### Stored data entries:
┌────────
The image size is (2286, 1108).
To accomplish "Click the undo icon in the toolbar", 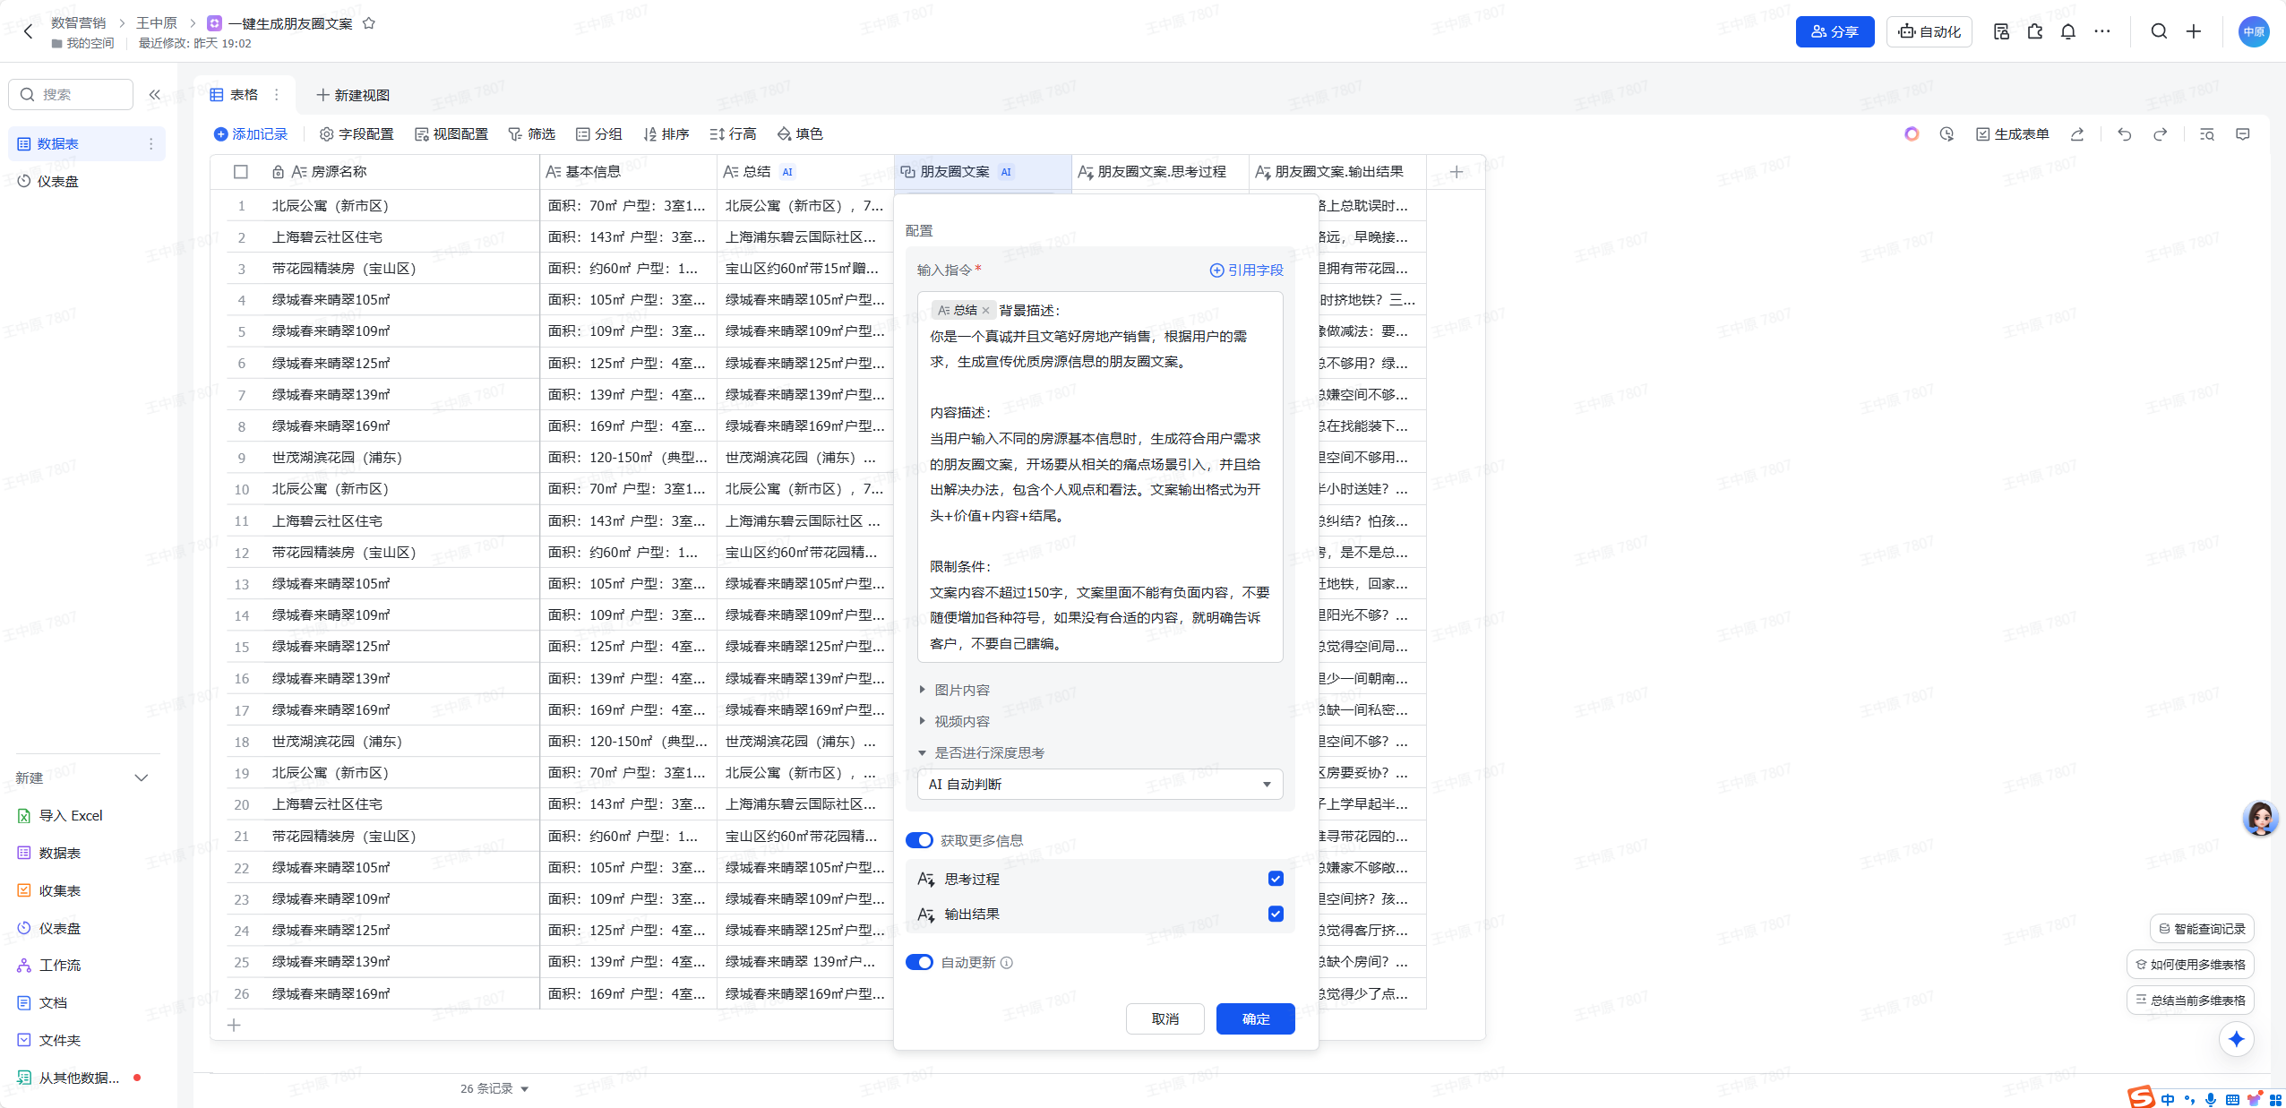I will pyautogui.click(x=2123, y=134).
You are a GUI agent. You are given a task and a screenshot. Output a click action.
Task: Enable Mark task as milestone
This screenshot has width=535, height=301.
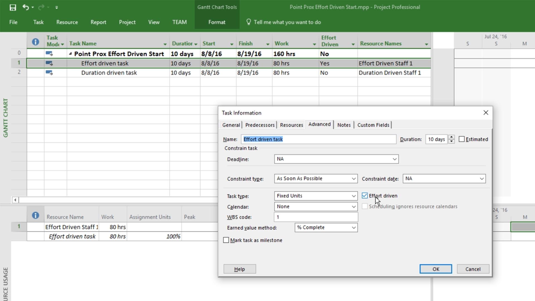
└────────
### Aim of the exercise:
Look above for the line containing "Task: Enable Mark task as milestone", then retype it and each line after it to the end of the records, exactly and without pictures.

### Exercise result:
Task: Enable Mark task as milestone
This screenshot has width=535, height=301.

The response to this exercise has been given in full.